Gave in and took cocaine(9 Posts)
Hi, not sure if this is the right place. I've been through a really hard year, left an abusive relationship, went through freedom programme etc and was starting to build a new life for me and my girls. Got a job in a bar, and became surrounded by people who do cocaine. I dabbled in it a long long time ago and I have never touched it since having the girls. This is the first time I've been around it in years and I've managed to hold out for months, but on Friday I took a line and ended up on a two day bender of coke and alcohol. I got my kids back on Sunday and I've been next to useless with them. I'd like to point out that I've never been under any pressure at all to do it, it was totally my choice but I'm feeling very vulnerable at the minute, I don't want to do it again but I'm scared that if I'm around it it's going to be too easy. Basically I feel like I'm on a slippery slope, I know this is addiction issues but I really want to nip this in the bud before it becomes a nasty habit. I feel like I've left myself and my kids down. I don't feel I can speak to any other of my friends or my mum because they are going to think less of me. How do I get out of this?
Lady rivers so sorry you find yourself in this situation. I think the most important thing now is not to beat yourself up, that's only going to make you feel more vulnerable and more likely to make it a habit. Its great you have recognised quickly that this can get out of hand. It took me six months of using every weekend for me to see it could become a problem. Can you be explicit with the person/people whom you got it off, not to give you anymore even if you ask for it? Maybe fill up the next few weekends with plans, so you know you can't get wasted.
I think that's what I plan to do to be honest. I think the best way is to avoid the situation and I have my kids this weekend so won't be drinking at all and has fun stuff planned to do. All my money is tied up this month so I can't go out, but there is always that temptation there to go out eh? At least you recognised it, that's great. How are you now, do you still go out?
Print a photo of Daniella Westbrook keep it in your work bag. The inside of her nose died and she had to leave her job as she said the sepsis in her nose was bleeding and she felt people didn't want to see it. Sorry read it in the daily fail. Someone I knew ended up in hospital with abnormal heart rhythms after cocaine.
I think counselling will be helpful for you to get over your abusive relationship.

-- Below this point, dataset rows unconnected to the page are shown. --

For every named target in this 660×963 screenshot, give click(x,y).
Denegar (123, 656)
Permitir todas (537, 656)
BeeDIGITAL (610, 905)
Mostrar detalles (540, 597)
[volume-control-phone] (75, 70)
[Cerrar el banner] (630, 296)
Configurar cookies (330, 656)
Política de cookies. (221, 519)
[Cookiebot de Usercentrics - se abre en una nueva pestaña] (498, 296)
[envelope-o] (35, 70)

I wonder if the cocaine was so appealing as you are self medicating? You may have depression.
That's a fair point actually. I have had counselling through women's aid but I think I might need more. I was having palpitations this morning and it wasn't good. Don't apologise for presenting me with the reality of it because that's exactly what it does, daily fail or not. Thank you, this is actually helping. I've had a massive reality check.
Lady rivers, I am way further down the line than you, that's why I feel hopeful that you can steer yourself clear of this horrible drug. I have cut down by 75% in the last two months, but can't seem to knock it on the head completely, it's an addictive cycle that is very hard to break. I do it at home with my husband, so unfortunately the triggers are everywhere. Don't feel alone and keep in touch on here, if you think it will be helpful 💐
Ah I see, is your husband the same as you? That's great that you've managed to cut it down even when it's in your home environment. The triggers for me are when I'm out, and there was a kind of inevitability about it if you know what I mean. I don't like it though, and I've spoke to the guy who would get it and told him not to give me any even if I ask, and I know he will stick to it because he did the same when I tried to start smoking again. Well, hopefully anyway. Thank you, I think this thread will be useful for me if I ever feel the need and come across triggers, I have so much to lose (as I'm sure we all do) if this gets out of hand, like I say the last time I did it was before kids and it was a very messy time. More than happy for anyone to pm me as well if feeling the urge.
I think it's great more people are willing to talk about this subject, surely the vale of shame can only exacerbate the problem further. You seem very 'on it' with regards to your issues, and the risks you could be taking. Keep strong x
lady don't beat your self up about it. You slipped and fucked up- you know you did but keep moving forward.
I'd sack working in the bar off as alcahol was my gate way too. I've had to totally avoid people that I know still do it and it's a shame as I really like one of my friends that do it but you can guarantee that if we have been out drinking she will start on it.
i could lie in bed and cringe and feel guilty for all the shit I've done over the years but the person I am now (and I had to change a lot ) is not that person any more.
You can reinvent yourself every time you wake up you just gotta make the changes you need to be the person you want to be.